ReadAddress+=ReadSize
}
map.="`n`n"
fileappend,%map%,%savefile%
gosub,exit

~esc::
exitapp
return

exit:
DllCall("CloseHandle", UInt, hProcess) ; Освобождение хэндла процесса.
SetFormat, Integer, D
end:=a_tickcount-starttime
Msgbox,Время работы: %end%
exitapp

Спасибо ТС-у за эту тему, давно хотел с памятью поработать.

  Это примерно раза в три быстрее чем было.

  Это. Но "мой" процесс быстро меняется. И пока он будет весь сохраняться, содержимое станет другим. Поэтому важна скорость и приходится дробить на куски.

К сожалению, нет.

Ладно, пока откажусь от этой идеи. 
  Всем спасибо!

Он имел ввиду функцию "Остановить процесс" в Artmoney.
Все равно нельзя?

Так он в бинарном виде сохраняет, а у вас ещё преобразование в хекс отнимает кучу времени.

Почему невозможно?
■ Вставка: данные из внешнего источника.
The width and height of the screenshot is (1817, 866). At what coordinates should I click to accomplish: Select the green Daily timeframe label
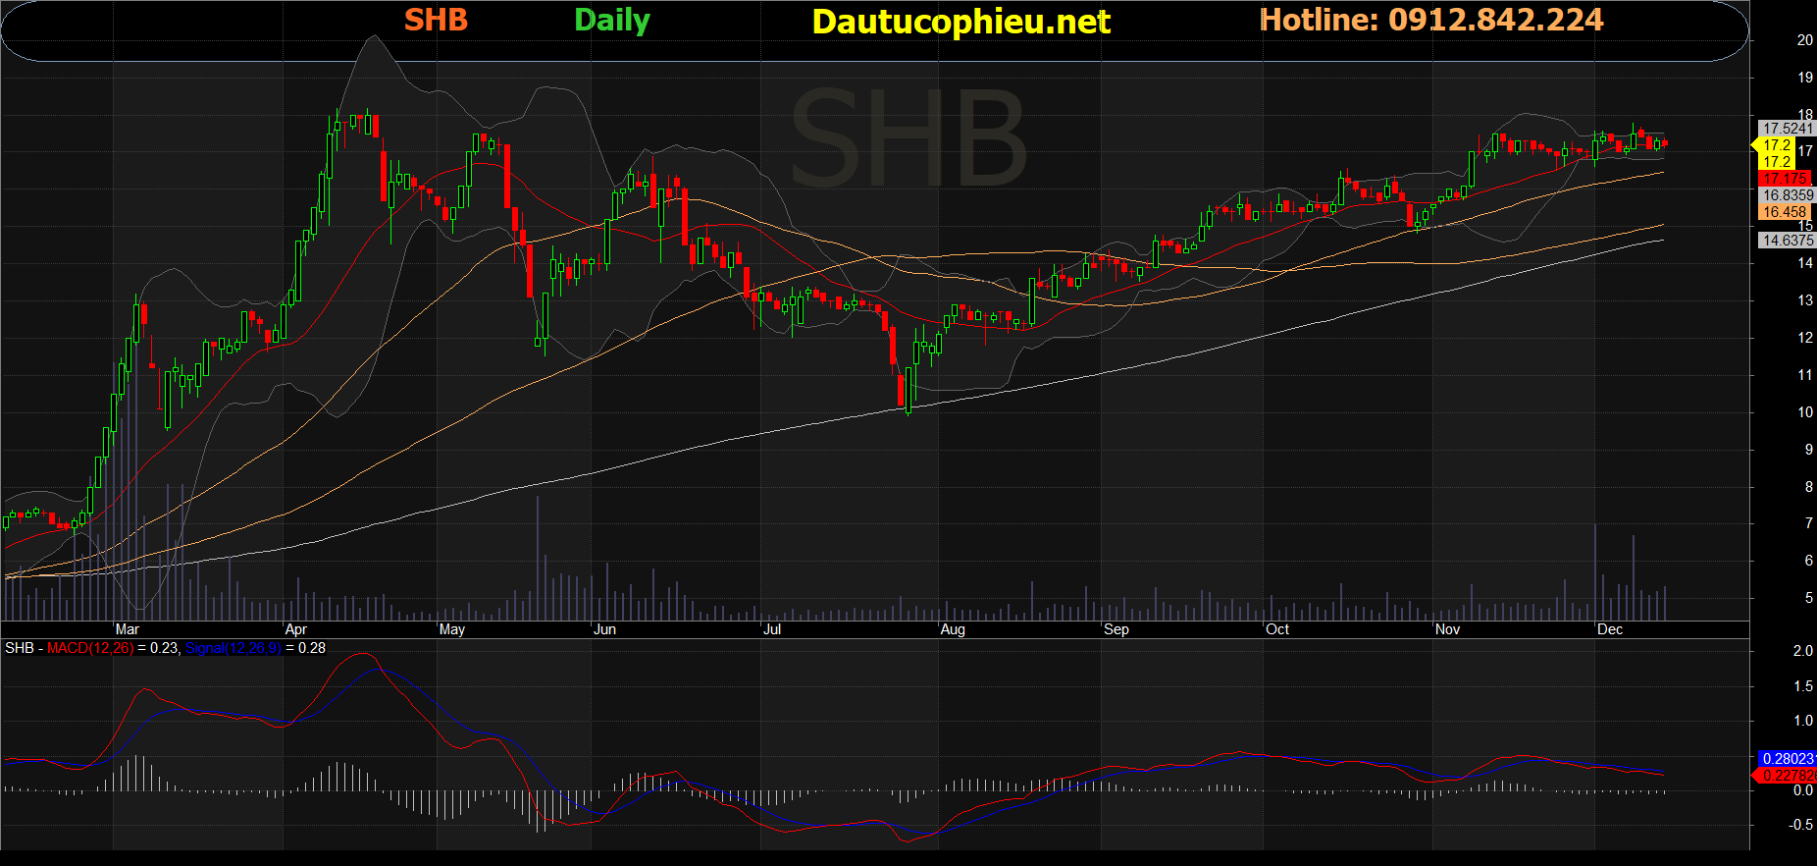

Для записи бинарных данных в файл есть метод RawWrite объекта File.

Про файл дампа не знаю, не в курсе его формата. Может, в интернете что-то есть об этом. Вряд ли там что-то сложное.
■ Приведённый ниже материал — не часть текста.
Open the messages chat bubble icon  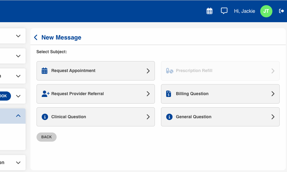point(224,11)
  Это же великолепно! Правда примеров пока не нашёл.  Но не думаю, что будет значительно медленнее упомянутого способа создания дампа.
  А есть готовые решения по "расшифровке" файлов записанных с помощью RawWrite?
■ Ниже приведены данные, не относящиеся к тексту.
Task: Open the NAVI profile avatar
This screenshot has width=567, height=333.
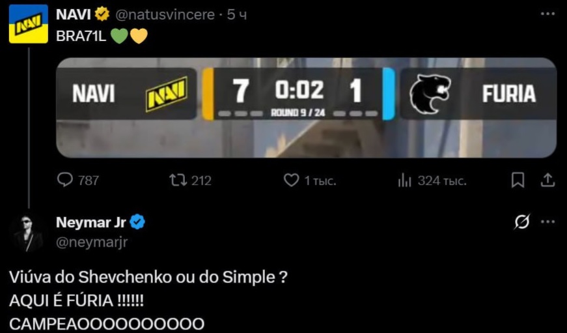Action: 28,24
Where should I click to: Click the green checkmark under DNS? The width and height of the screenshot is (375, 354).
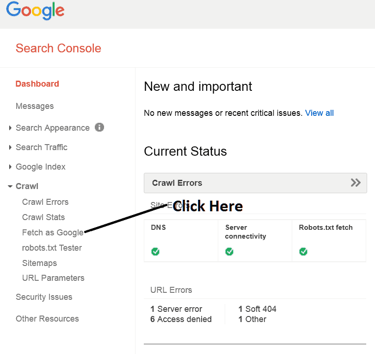coord(155,252)
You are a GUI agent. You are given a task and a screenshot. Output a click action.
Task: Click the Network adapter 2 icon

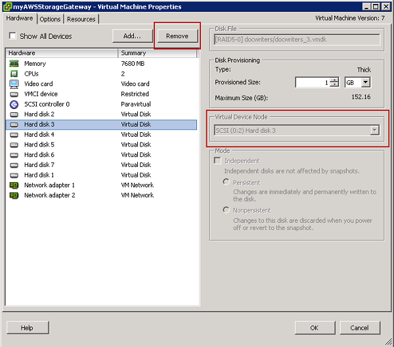(14, 195)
Прямо как в анекдоте про чайник "если полный, то сначала выливаем, и получаем исходные условия". Мне эта мысль сразу пришла в голову, но я слабо себе представляю что там и как будет. Попробую.

А при чём здесь участки памяти? Этот метод читает файл.

Что-то я увяз в этой ReadProcessMemory. Как это всё должно выглядеть?
Допустим я хочу прочитать блок памяти  от
StartAdres := 0x0001000

размером
ReadSize :=0x2000

в процессе mspaint.exe.

Что куда вписывать?

  Помогите, пожалуйста!

BytesRead — это число реально прочитанных байт. Выходной параметр, т.е. функция сама туда поместит число.
Какой третий параметр? Если &buf, то это адрес буфера.

Вроде того.

hProcess := 

processHandle

Разницы не замечаете?

Всё равно без знания английского сплошное шаманство получается. Надёргал строк c RawWrite отовсюду, но всё равно не значю что объявлять и когда, да и всё остальное.

#SingleInstance,Force
#NoEnv
SetFormat, Integer, H
SetBatchLines,-1


ProcessName = mspaint.exe
StartAdres := 0x00010000
ReadSize = 0x2000



Process, Exist, %ProcessName% 
If(!ErrorLevel) {
MsgBox, Процесс не найден.
ExitApp
}

PROCESS_VM_READ = 0x10    
PID := ErrorLevel 

hProcess := DllCall("OpenProcess", UInt, PROCESS_VM_READ
                                , Int, False
                                , UInt, PID)
If(!hProcess)
{
MsgBox, Не удалось открыть процесс.
ExitApp
}


VarSetCapacity(buf,ReadSize, 0)
TargetFile = %StartAdres%.txt
blok := DllCall("ReadProcessMemory", "Ptr", hprocess, "Ptr", StartAdres, "Ptr", &buf, "Ptr", ReadSize, "PtrP", BytesRead, "UInt")
if (BytesRead)
    {
    File := FileOpen(TargetFile, "w"), File.Length := 0    
    File.RawWrite(blok, w_Bytes), File.Close()  
    MsgBox, %w_Bytes%
    }


DllCall("CloseHandle", UInt, hProcess)
exitapp

   Подскажите, пожалуйста, что с RawWrite не так.

Alectric, и другие, а можно как-то сразу быстро определить не читаемые разделы памяти, чтобы не трать время на их чтение?